[Stored items]
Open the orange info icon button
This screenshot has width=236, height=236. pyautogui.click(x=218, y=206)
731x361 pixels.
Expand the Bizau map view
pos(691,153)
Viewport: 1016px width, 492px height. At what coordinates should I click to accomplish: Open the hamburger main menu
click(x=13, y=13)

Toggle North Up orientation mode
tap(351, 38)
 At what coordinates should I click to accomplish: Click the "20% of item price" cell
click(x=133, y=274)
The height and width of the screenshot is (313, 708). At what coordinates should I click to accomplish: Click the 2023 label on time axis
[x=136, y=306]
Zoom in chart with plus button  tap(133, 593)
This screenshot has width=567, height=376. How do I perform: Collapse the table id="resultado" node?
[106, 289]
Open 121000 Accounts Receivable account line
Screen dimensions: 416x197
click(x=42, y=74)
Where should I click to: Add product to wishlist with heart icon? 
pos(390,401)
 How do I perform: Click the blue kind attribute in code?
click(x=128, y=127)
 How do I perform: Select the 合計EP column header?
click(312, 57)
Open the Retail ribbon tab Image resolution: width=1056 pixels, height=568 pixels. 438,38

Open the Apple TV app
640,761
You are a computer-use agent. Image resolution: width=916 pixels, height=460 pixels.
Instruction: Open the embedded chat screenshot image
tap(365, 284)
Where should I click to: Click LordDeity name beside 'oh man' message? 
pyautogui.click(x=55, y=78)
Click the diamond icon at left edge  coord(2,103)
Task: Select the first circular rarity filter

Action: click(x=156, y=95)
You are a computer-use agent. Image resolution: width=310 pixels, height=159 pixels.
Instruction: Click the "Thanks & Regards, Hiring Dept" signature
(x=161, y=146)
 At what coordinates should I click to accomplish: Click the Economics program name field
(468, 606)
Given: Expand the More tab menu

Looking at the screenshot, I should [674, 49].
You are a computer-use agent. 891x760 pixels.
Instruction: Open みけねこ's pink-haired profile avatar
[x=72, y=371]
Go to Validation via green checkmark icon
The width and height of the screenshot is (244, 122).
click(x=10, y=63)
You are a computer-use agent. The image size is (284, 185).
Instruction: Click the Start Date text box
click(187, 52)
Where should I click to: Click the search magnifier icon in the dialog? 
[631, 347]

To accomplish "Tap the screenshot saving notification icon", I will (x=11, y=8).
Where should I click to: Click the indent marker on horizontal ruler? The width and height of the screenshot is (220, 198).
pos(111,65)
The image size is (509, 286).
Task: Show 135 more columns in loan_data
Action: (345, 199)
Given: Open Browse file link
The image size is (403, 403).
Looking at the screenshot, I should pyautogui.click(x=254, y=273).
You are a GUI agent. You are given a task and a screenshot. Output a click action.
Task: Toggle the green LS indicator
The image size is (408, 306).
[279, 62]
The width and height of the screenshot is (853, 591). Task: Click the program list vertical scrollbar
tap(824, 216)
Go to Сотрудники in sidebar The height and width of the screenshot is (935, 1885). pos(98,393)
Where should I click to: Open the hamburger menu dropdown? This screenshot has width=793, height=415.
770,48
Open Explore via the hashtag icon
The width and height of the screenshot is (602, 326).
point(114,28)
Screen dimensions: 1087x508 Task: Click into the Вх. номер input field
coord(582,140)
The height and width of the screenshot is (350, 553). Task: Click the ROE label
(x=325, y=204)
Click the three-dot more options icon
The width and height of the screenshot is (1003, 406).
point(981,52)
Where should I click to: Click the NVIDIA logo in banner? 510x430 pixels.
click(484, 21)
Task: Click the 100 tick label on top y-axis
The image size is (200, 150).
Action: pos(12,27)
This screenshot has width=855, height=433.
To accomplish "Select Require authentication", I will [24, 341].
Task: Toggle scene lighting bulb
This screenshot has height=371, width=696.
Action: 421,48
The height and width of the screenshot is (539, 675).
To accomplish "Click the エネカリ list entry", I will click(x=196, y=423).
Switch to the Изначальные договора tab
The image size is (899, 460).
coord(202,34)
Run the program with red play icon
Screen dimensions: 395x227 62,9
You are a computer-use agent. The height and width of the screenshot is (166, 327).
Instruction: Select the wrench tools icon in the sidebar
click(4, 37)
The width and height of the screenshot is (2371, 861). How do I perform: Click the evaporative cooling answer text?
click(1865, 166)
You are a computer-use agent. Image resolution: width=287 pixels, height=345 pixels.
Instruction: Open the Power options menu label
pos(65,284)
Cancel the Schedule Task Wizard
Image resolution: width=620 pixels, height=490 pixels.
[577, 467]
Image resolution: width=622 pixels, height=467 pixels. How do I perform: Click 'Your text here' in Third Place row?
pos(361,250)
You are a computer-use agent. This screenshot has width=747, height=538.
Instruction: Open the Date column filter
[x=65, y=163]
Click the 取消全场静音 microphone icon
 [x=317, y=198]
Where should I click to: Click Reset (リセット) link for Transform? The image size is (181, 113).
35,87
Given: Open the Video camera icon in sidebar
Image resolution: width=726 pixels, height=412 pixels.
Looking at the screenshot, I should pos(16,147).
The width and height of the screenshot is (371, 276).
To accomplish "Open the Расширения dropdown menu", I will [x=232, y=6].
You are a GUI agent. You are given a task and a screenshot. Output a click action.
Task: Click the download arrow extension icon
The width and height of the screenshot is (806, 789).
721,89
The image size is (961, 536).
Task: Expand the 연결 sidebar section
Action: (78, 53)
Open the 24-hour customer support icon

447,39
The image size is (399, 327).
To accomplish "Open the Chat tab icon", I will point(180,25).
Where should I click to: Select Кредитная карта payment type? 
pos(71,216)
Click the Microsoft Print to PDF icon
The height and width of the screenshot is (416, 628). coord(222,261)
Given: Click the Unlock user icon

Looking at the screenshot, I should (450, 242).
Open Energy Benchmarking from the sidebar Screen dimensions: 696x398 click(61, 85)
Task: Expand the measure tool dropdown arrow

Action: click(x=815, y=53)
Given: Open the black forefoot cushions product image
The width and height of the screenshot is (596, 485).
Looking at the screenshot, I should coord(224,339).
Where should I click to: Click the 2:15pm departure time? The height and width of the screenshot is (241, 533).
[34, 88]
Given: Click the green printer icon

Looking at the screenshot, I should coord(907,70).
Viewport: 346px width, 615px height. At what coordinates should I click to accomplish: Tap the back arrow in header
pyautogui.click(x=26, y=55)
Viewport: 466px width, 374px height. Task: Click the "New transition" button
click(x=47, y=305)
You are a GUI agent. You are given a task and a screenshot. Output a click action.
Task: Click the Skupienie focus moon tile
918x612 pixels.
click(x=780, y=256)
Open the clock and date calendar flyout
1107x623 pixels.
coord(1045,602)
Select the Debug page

## Problem to work on
Repeat every record exactly as written, please.

## Output below
Open the orange info icon button
This screenshot has width=236, height=236. pyautogui.click(x=218, y=206)
731x361 pixels.
Expand the Bizau map view
pos(691,153)
Viewport: 1016px width, 492px height. At what coordinates should I click to accomplish: Open the hamburger main menu
click(x=13, y=13)

Toggle North Up orientation mode
tap(351, 38)
 At what coordinates should I click to accomplish: Click the "20% of item price" cell
click(x=133, y=274)
The height and width of the screenshot is (313, 708). At what coordinates should I click to accomplish: Click the 2023 label on time axis
[x=136, y=306]
Zoom in chart with plus button  tap(133, 593)
This screenshot has width=567, height=376. How do I perform: Collapse the table id="resultado" node?
[106, 289]
Open 121000 Accounts Receivable account line
Screen dimensions: 416x197
click(x=42, y=74)
Where should I click to: Add product to wishlist with heart icon? 
pos(390,401)
 How do I perform: Click the blue kind attribute in code?
click(x=128, y=127)
 How do I perform: Select the 合計EP column header?
click(312, 57)
Open the Retail ribbon tab Image resolution: width=1056 pixels, height=568 pixels. 438,38

Open the Apple TV app
640,761
You are a computer-use agent. Image resolution: width=916 pixels, height=460 pixels.
Instruction: Open the embedded chat screenshot image
tap(365, 284)
Where should I click to: Click LordDeity name beside 'oh man' message? 
pyautogui.click(x=55, y=78)
Click the diamond icon at left edge  coord(2,103)
Task: Select the first circular rarity filter

Action: click(x=156, y=95)
You are a computer-use agent. Image resolution: width=310 pixels, height=159 pixels.
Instruction: Click the "Thanks & Regards, Hiring Dept" signature
(x=161, y=146)
 At what coordinates should I click to accomplish: Click the Economics program name field
(468, 606)
Given: Expand the More tab menu

Looking at the screenshot, I should [674, 49].
You are a computer-use agent. 891x760 pixels.
Instruction: Open みけねこ's pink-haired profile avatar
[x=72, y=371]
Go to Validation via green checkmark icon
The width and height of the screenshot is (244, 122).
click(x=10, y=63)
You are a computer-use agent. The image size is (284, 185).
Instruction: Click the Start Date text box
click(187, 52)
Where should I click to: Click the search magnifier icon in the dialog? 
[631, 347]

To accomplish "Tap the screenshot saving notification icon", I will (x=11, y=8).
Where should I click to: Click the indent marker on horizontal ruler? The width and height of the screenshot is (220, 198).
pos(111,65)
The image size is (509, 286).
Task: Show 135 more columns in loan_data
Action: (345, 199)
Given: Open Browse file link
The image size is (403, 403).
Looking at the screenshot, I should pyautogui.click(x=254, y=273).
You are a GUI agent. You are given a task and a screenshot. Output a click action.
Task: Toggle the green LS indicator
The image size is (408, 306).
[279, 62]
The width and height of the screenshot is (853, 591). Task: Click the program list vertical scrollbar
tap(824, 216)
Go to Сотрудники in sidebar The height and width of the screenshot is (935, 1885). pos(98,393)
Where should I click to: Open the hamburger menu dropdown? This screenshot has width=793, height=415.
770,48
Open Explore via the hashtag icon
The width and height of the screenshot is (602, 326).
point(114,28)
Screen dimensions: 1087x508 Task: Click into the Вх. номер input field
coord(582,140)
The height and width of the screenshot is (350, 553). Task: Click the ROE label
(x=325, y=204)
Click the three-dot more options icon
The width and height of the screenshot is (1003, 406).
point(981,52)
Where should I click to: Click the NVIDIA logo in banner? 510x430 pixels.
click(484, 21)
Task: Click the 100 tick label on top y-axis
The image size is (200, 150).
Action: pos(12,27)
This screenshot has width=855, height=433.
To accomplish "Select Require authentication", I will [24, 341].
Task: Toggle scene lighting bulb
This screenshot has height=371, width=696.
Action: 421,48
The height and width of the screenshot is (539, 675).
To accomplish "Click the エネカリ list entry", I will click(x=196, y=423).
Switch to the Изначальные договора tab
The image size is (899, 460).
coord(202,34)
Run the program with red play icon
Screen dimensions: 395x227 62,9
You are a computer-use agent. The height and width of the screenshot is (166, 327).
Instruction: Select the wrench tools icon in the sidebar
click(4, 37)
The width and height of the screenshot is (2371, 861). How do I perform: Click the evaporative cooling answer text?
click(1865, 166)
You are a computer-use agent. Image resolution: width=287 pixels, height=345 pixels.
Instruction: Open the Power options menu label
pos(65,284)
Cancel the Schedule Task Wizard
Image resolution: width=620 pixels, height=490 pixels.
[577, 467]
Image resolution: width=622 pixels, height=467 pixels. How do I perform: Click 'Your text here' in Third Place row?
pos(361,250)
You are a computer-use agent. This screenshot has width=747, height=538.
Instruction: Open the Date column filter
[x=65, y=163]
Click the 取消全场静音 microphone icon
 [x=317, y=198]
Where should I click to: Click Reset (リセット) link for Transform? The image size is (181, 113).
35,87
Given: Open the Video camera icon in sidebar
Image resolution: width=726 pixels, height=412 pixels.
Looking at the screenshot, I should pos(16,147).
The width and height of the screenshot is (371, 276).
To accomplish "Open the Расширения dropdown menu", I will [x=232, y=6].
You are a GUI agent. You are given a task and a screenshot. Output a click action.
Task: Click the download arrow extension icon
The width and height of the screenshot is (806, 789).
721,89
The image size is (961, 536).
Task: Expand the 연결 sidebar section
Action: (78, 53)
Open the 24-hour customer support icon

447,39
The image size is (399, 327).
To accomplish "Open the Chat tab icon", I will point(180,25).
Where should I click to: Select Кредитная карта payment type? 
pos(71,216)
Click the Microsoft Print to PDF icon
The height and width of the screenshot is (416, 628). coord(222,261)
Given: Click the Unlock user icon

Looking at the screenshot, I should (450, 242).
Open Energy Benchmarking from the sidebar Screen dimensions: 696x398 click(61, 85)
Task: Expand the measure tool dropdown arrow

Action: click(x=815, y=53)
Given: Open the black forefoot cushions product image
The width and height of the screenshot is (596, 485).
Looking at the screenshot, I should coord(224,339).
Where should I click to: Click the 2:15pm departure time? The height and width of the screenshot is (241, 533).
[34, 88]
Given: Click the green printer icon

Looking at the screenshot, I should coord(907,70).
Viewport: 346px width, 615px height. At what coordinates should I click to accomplish: Tap the back arrow in header
pyautogui.click(x=26, y=55)
Viewport: 466px width, 374px height. Task: Click the "New transition" button
click(x=47, y=305)
You are a GUI agent. You are given a task and a screenshot. Output a click action.
Task: Click the Skupienie focus moon tile
918x612 pixels.
click(x=780, y=256)
Open the clock and date calendar flyout
1107x623 pixels.
coord(1045,602)
Select the Debug page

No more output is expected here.